Reading yet another of those “50 best” lists at the weekend led me to wonder why no-one had come up with a “50-best local papers” list.
We have had “50 best cupcake recipes” and “50 best female golf instructors”, and I don’t see why banging the drum for the best community newspapers wouldn’t be a lot more interesting.
All over the country editors and managements are beating themselves up and grovelling to readers over having to increase cover prices.
They have undervalued their own products in the past, and are now being forced to announce huge catch-up rises. And yet most local newspapers still cost less than the price of an hour’s car parking.
Do readers have the remotest idea how much effort and expertise goes into producing a local paper and how dedicated to their communities most journalists are?
So why can’t the BBC, for instance, which feeds off the local press and never recognises it as a prime source of news bulletins, help celebrate some of the successes of this struggling industry?
Compiling a “50 best local papers” list would be time consuming but not too difficult, and it could make a fascinating series of programmes full of regional colour.
The annual regional press awards would be a good starting point for a researcher, but most newspapers never bother to enter, including plenty of good ones.

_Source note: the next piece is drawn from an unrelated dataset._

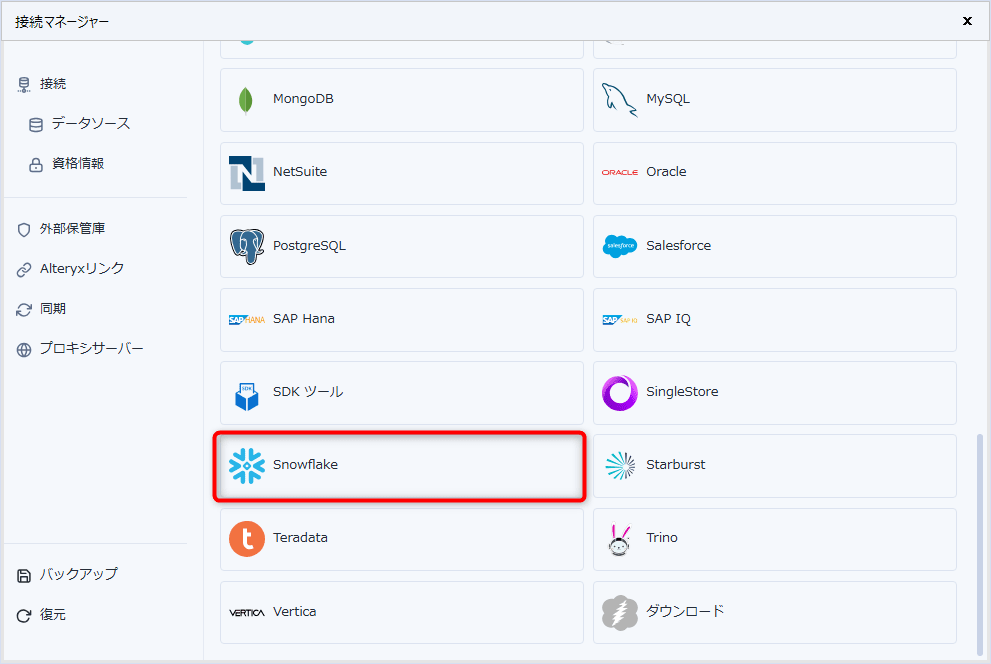Open the SingleStore connector
991x664 pixels.
[775, 392]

Like any connoisseur listing his 50 best wines the press “taster” would have to sip his way through hundreds of bland offerings before finding the best vintages.

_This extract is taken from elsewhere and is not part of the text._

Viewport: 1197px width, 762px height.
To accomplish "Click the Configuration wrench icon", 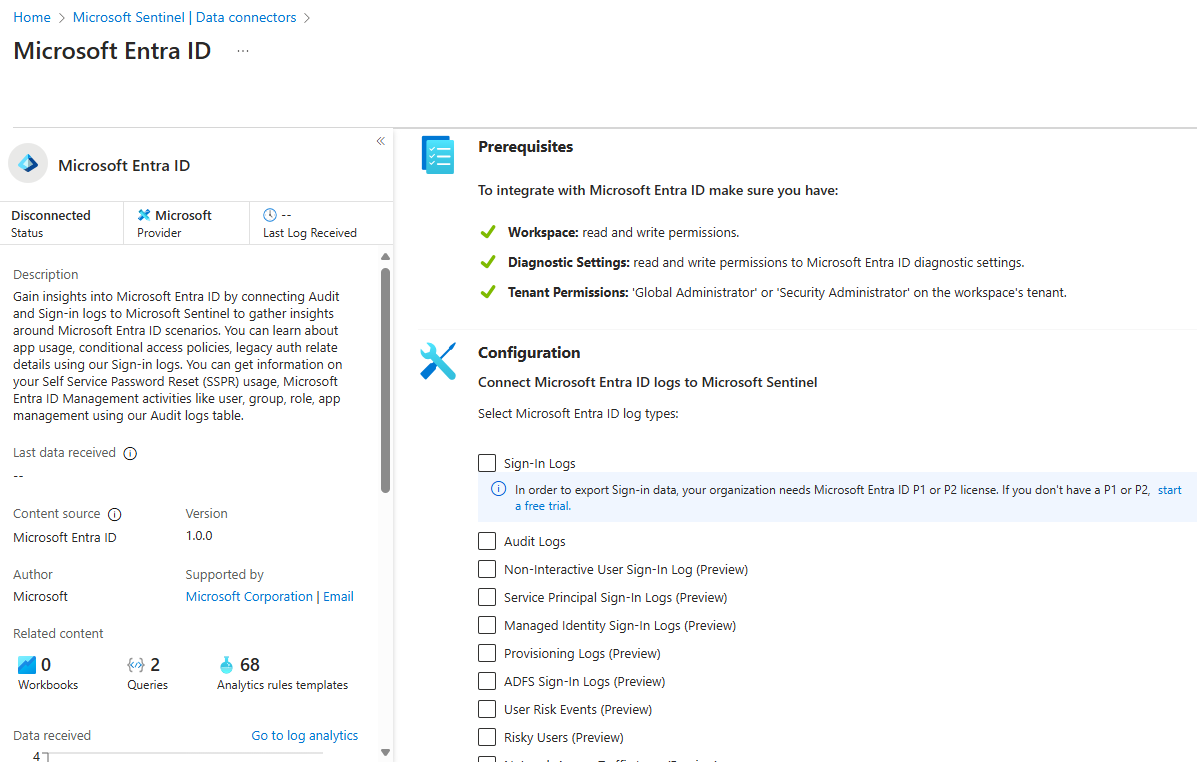I will 437,360.
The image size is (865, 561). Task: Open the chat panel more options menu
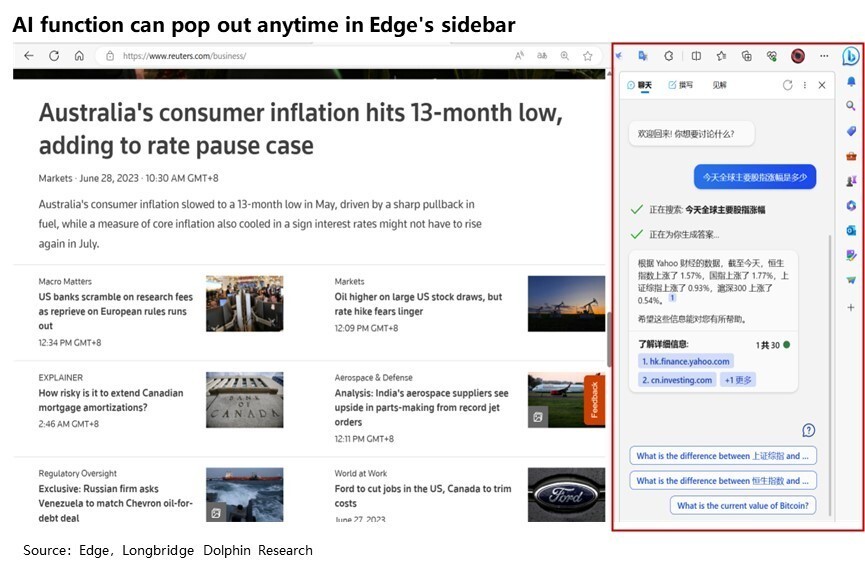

It’s not all about news, although that’s the basic ingredient, and it has to be fresh and strong. It’s also about personality, but for those who like a dash of pepper with their news a depressingly large number of weekly titles contain no editorial comment. In my book any paper that does not make a stand on local issues is consigned to the spittoon.
And, like wine, the bouquet is important. Give me a rough and noisy paper that likes creating a stink and doesn’t worry too much how pretty it looks. Far too much effort is put into design. It’s content that matters.
– GARETH WEEKES, Deep South Media Ltd.